The Innocence Project, based in New York, has shown many times over that DNA probes can be used to rescue people wrongly convicted of serious felonies from long prison terms and even death row. But when a crime lab, especially if it's overwhelmed, consistently produces less-than-competent work—or is just plain dysfunctional—it will contribute to convicting people whose actual innocence may never be proved.

"New York law does not mandate external blind proficiency testing of DNA laboratories. Such testing is discretionary and contingent," warns Perry.

Also, "[New York] State law fails to recognize that in order to ensure the integrity of DNA laboratories, they must be independent of undue influences by law enforcement and other state agencies. . . . "

And dig this—not only with regard to Bloomberg, but also whether Governor Spitzer will characteristically try again to bull through his expansion of DNA collecting. Said Perry in his testimony:

"[New York] State also permits localities throughout the state to collect and store the DNA of innocent persons, even when these individuals have been excluded as crime suspects. These so-called rogue databases operate outside the law, yet the state has taken no action to close the labs or to require compliance with regulatory procedures or guidelines.

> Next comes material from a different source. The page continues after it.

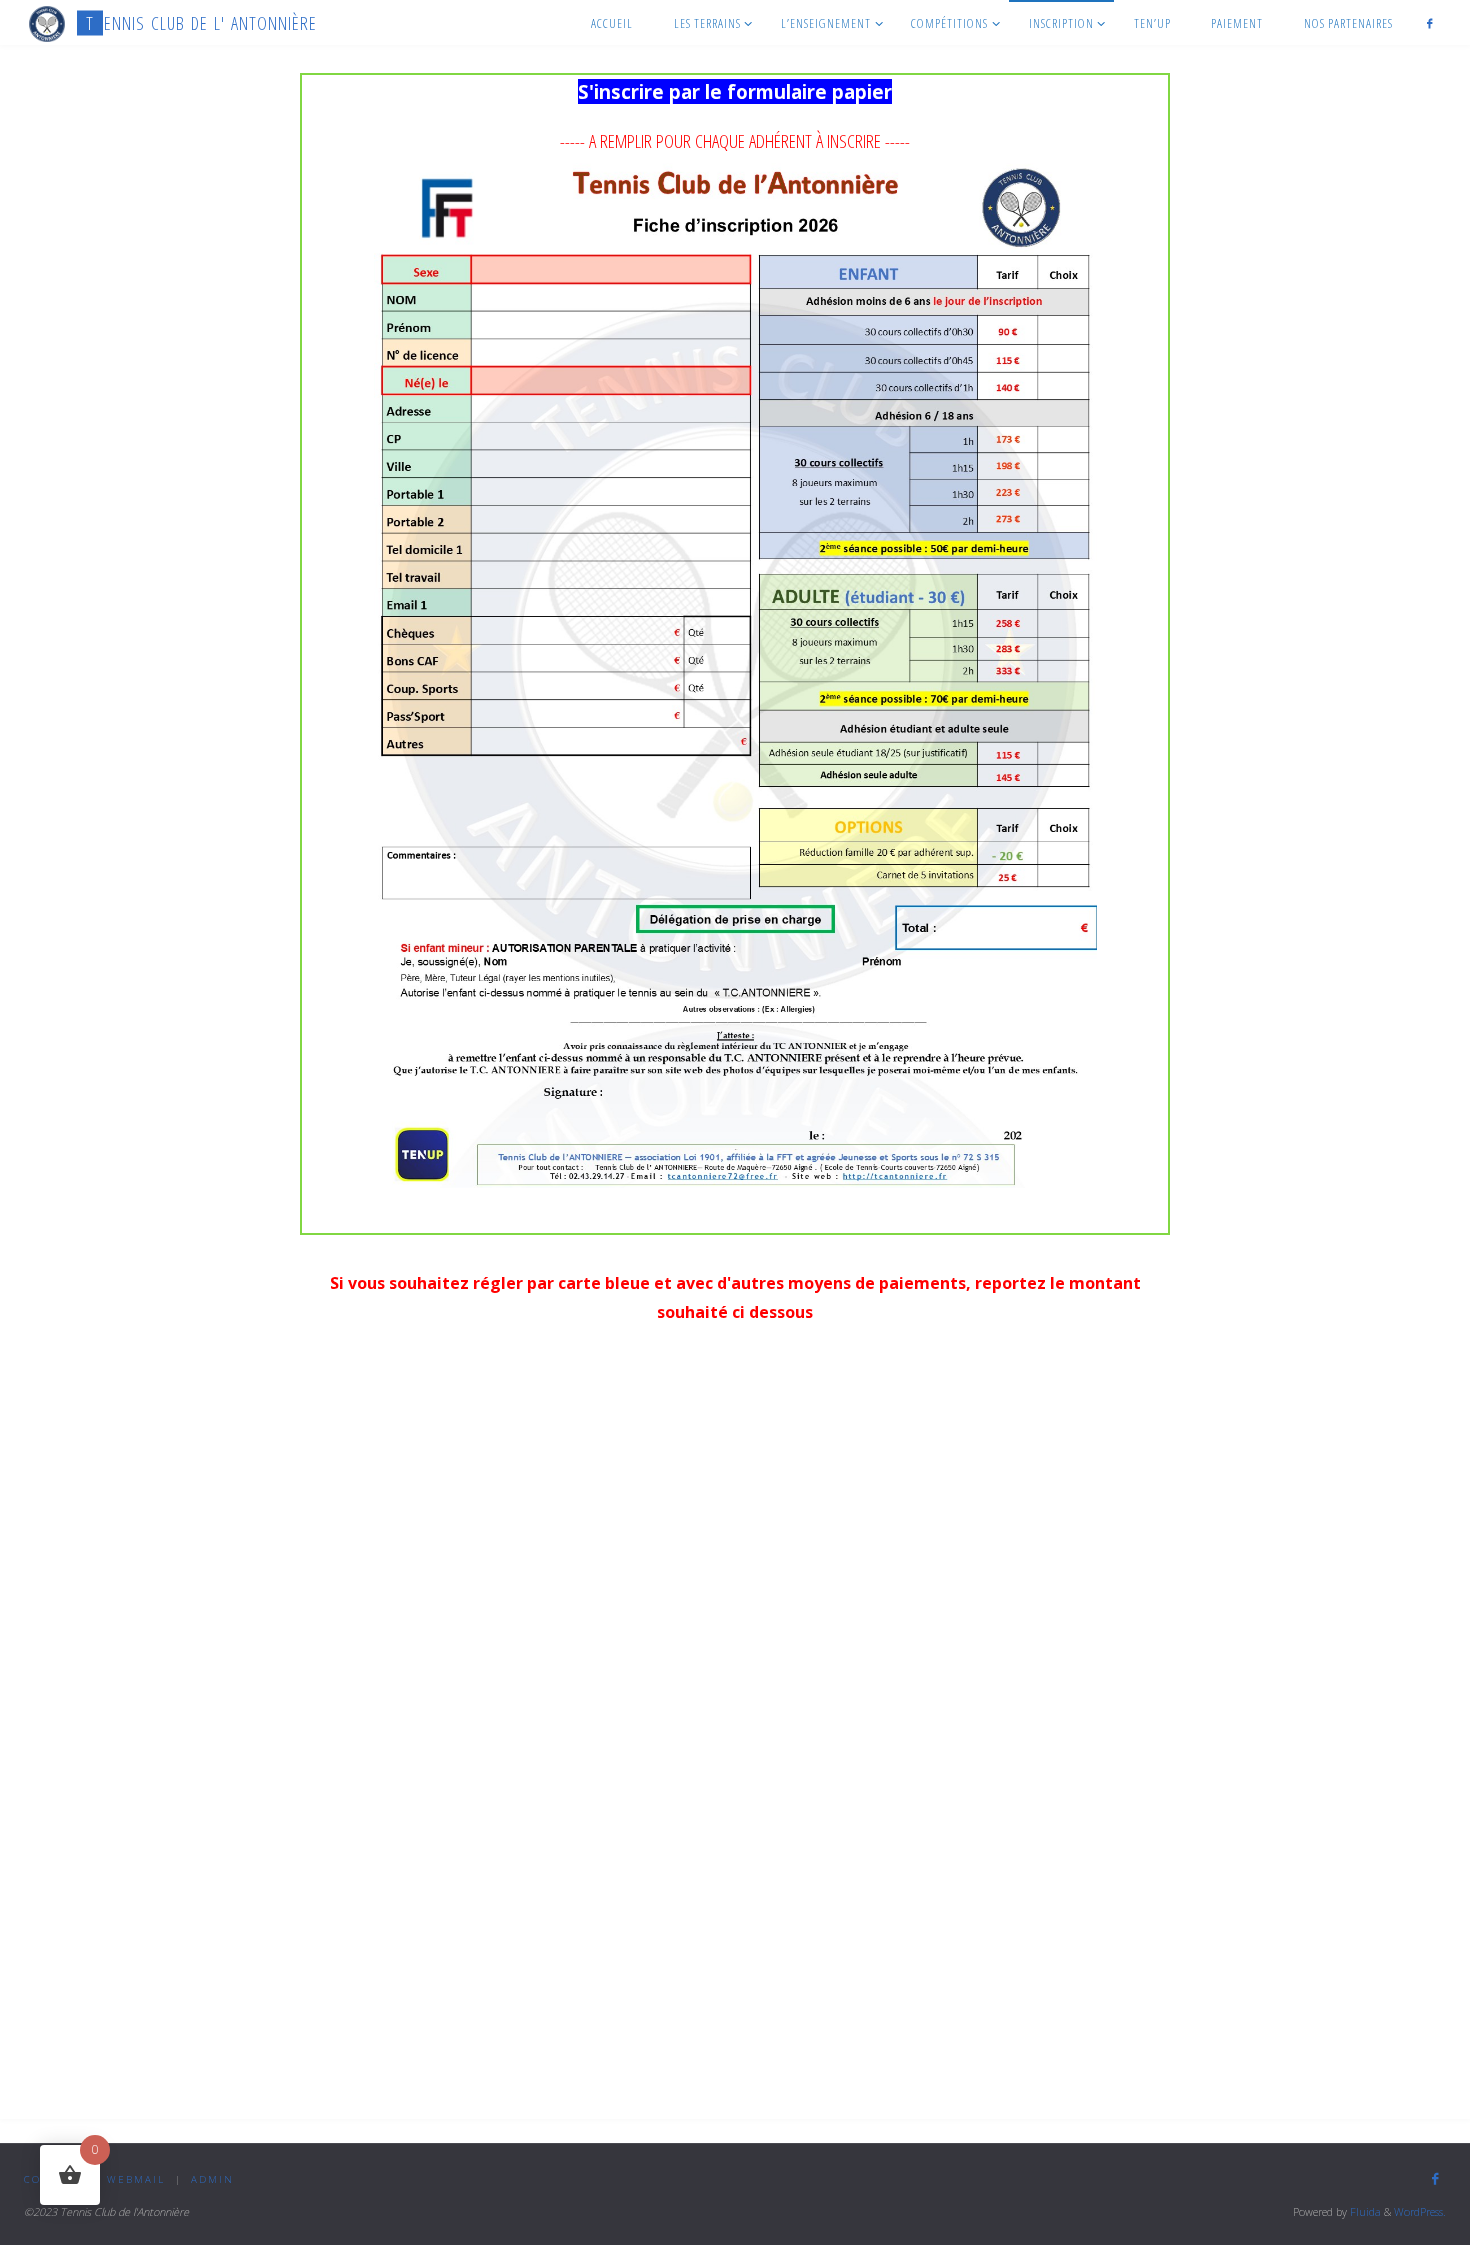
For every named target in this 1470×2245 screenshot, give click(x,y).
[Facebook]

No legislation should be advanced regarding the DNA database until all laboratories are in compliance with state and federal laws."

As for Bloomberg's proposal to collect DNA on this city's streets, his criminal-justice coordinator, John Feinblatt, told The New York Times 's Al Baker (January 19) that there's nothing for the innocents among us to worry about: "Very little training [is] needed for police officers to do the swabbing." And at the state police crime lab in Albany, "a huge statewide apparatus" has been handling the ever-increasing DNA caseload for years.

It's safe and simple, he added, to prevent "homicides and rapes and robberies and burglaries . . . the kinds of cases where most commonly you find DNA evidence."

Eventually, there ought to be a statue of this formidable mayor—with a swab in his outstretched hand!